# START OF Data for this task
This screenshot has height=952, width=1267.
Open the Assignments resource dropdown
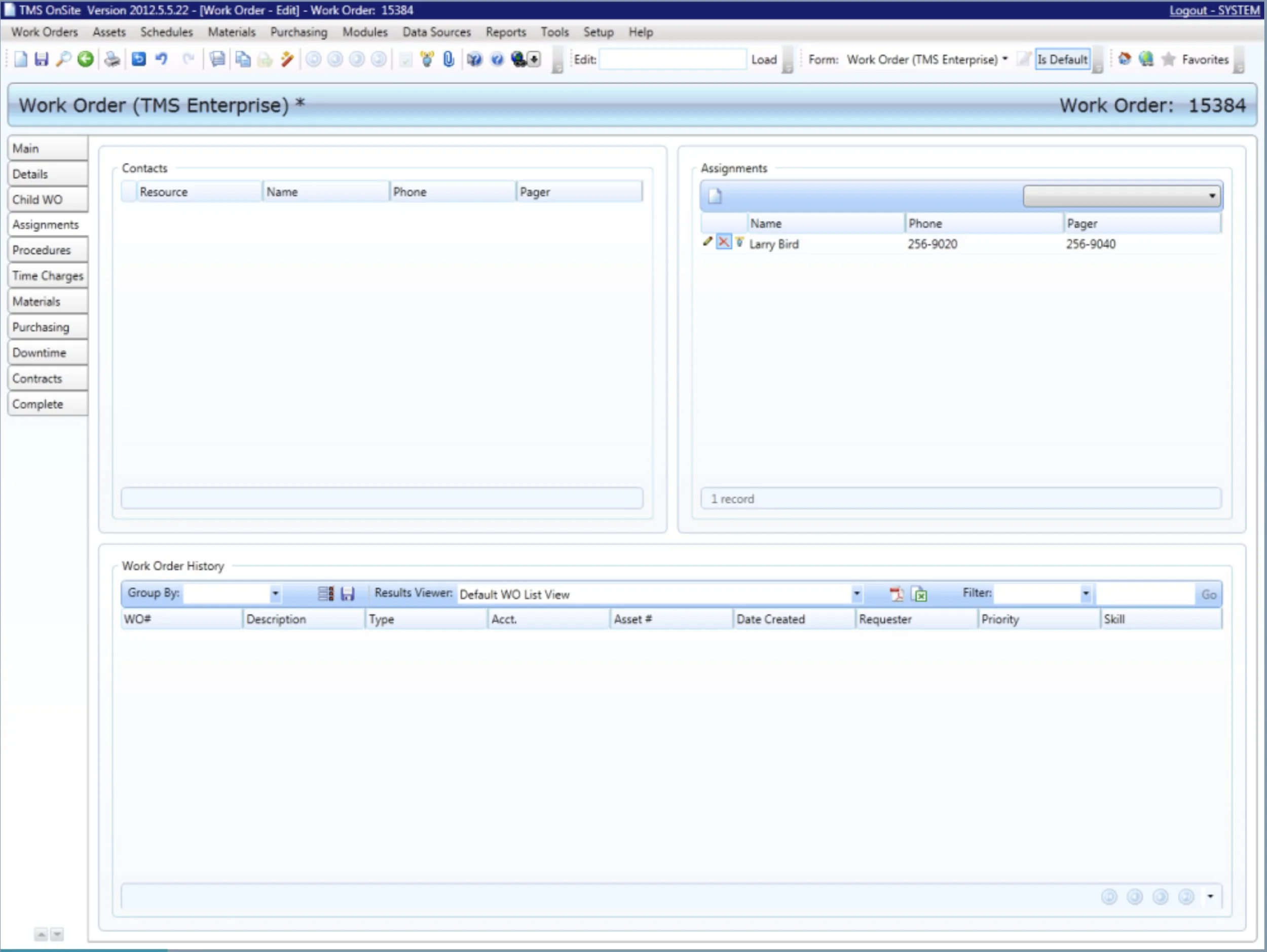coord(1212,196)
# END OF Data for this task
# START OF Data for this task
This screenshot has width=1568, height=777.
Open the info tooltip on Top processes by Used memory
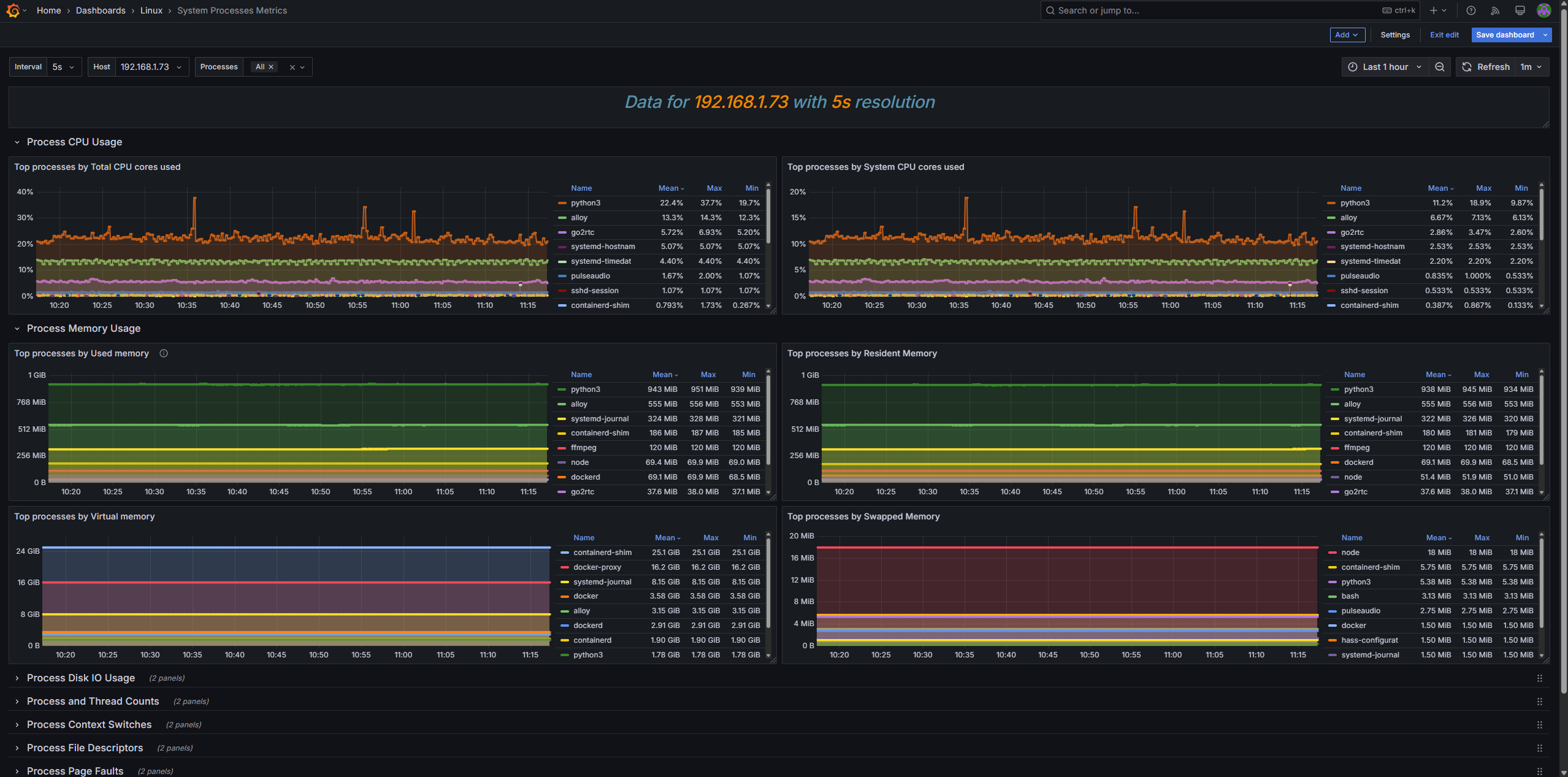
# END OF Data for this task
Aim:
Count the lines in the data above that contain the string "width". Give only the number.

Task output:
2